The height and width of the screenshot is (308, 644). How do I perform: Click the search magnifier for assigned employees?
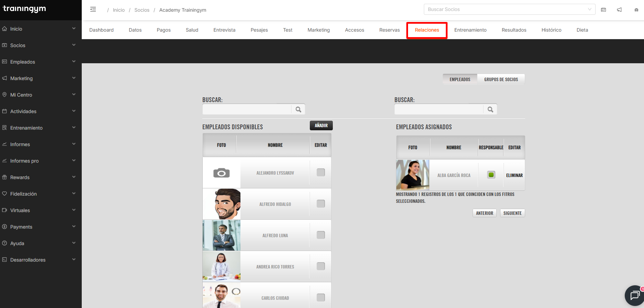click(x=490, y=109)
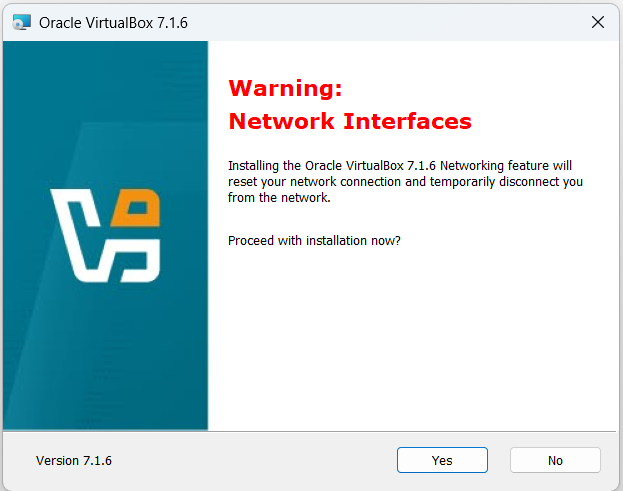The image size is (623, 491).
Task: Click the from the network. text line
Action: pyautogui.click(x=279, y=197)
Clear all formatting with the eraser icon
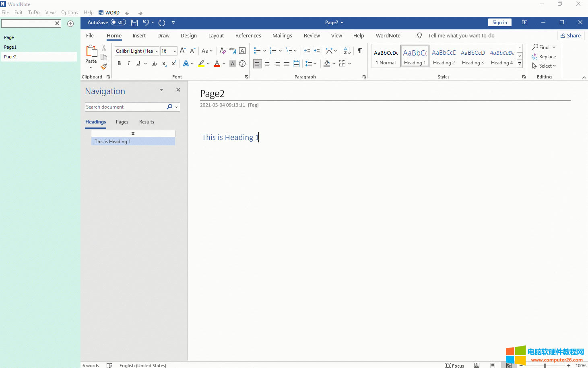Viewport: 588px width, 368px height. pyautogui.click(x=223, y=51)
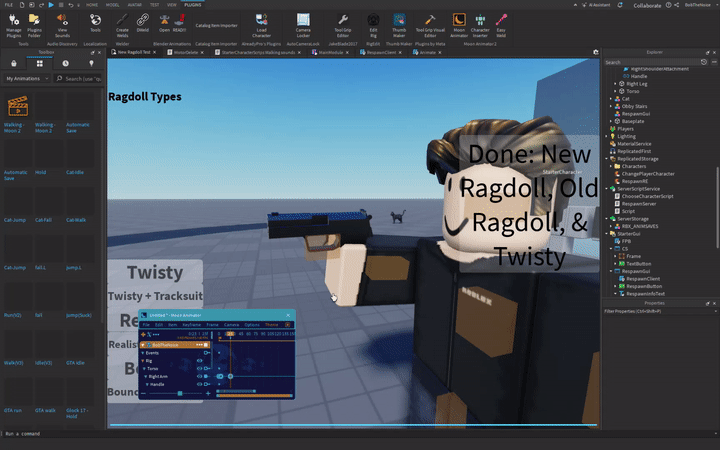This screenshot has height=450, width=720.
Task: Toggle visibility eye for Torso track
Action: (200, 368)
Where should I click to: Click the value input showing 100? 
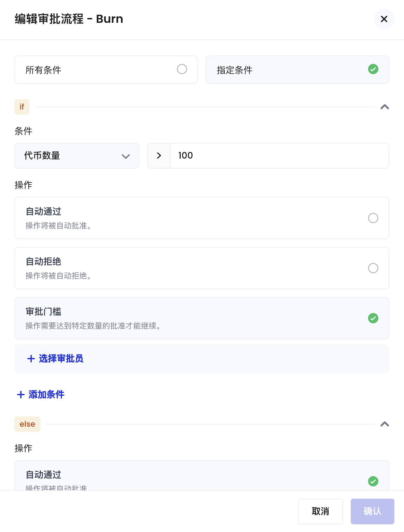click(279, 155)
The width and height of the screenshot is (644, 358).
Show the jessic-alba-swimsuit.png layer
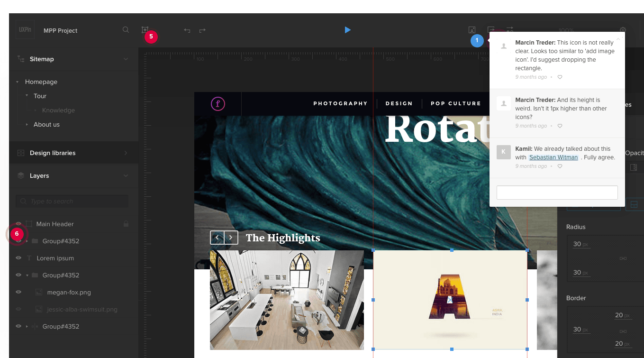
::::::::
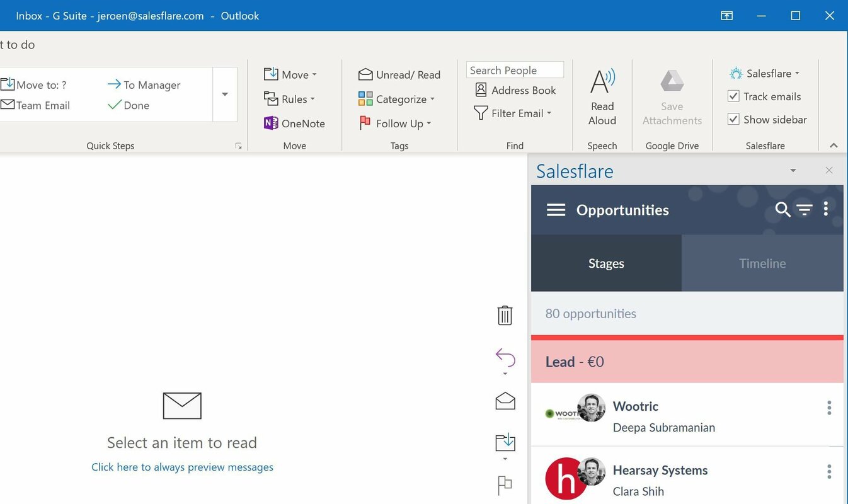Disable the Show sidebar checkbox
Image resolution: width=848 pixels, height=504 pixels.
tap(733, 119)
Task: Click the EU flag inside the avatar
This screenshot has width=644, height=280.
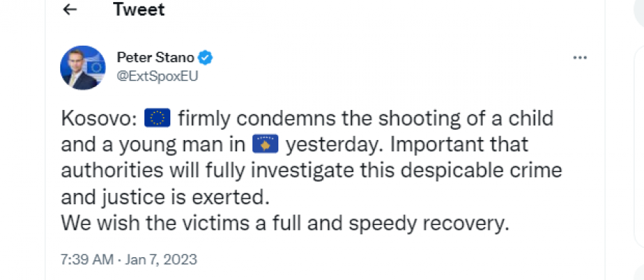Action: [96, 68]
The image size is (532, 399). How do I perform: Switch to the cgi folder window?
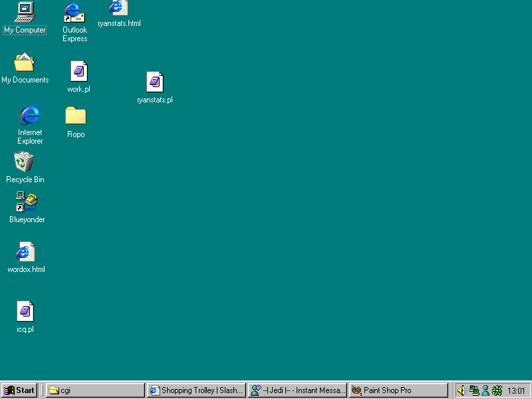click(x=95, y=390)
::::::::
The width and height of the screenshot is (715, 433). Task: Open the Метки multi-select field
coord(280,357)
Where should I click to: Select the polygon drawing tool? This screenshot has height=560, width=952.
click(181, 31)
::::::::
§ **WHAT YOU WILL DO**:
Could you repeat exactly the lines in the listing above from the one with "The width and height of the screenshot is (644, 358)." down to the one with "Show the jessic-alba-swimsuit.png layer"? Include both of those lines.

§ **WRITTEN SOLUTION**:
The width and height of the screenshot is (644, 358).
Show the jessic-alba-swimsuit.png layer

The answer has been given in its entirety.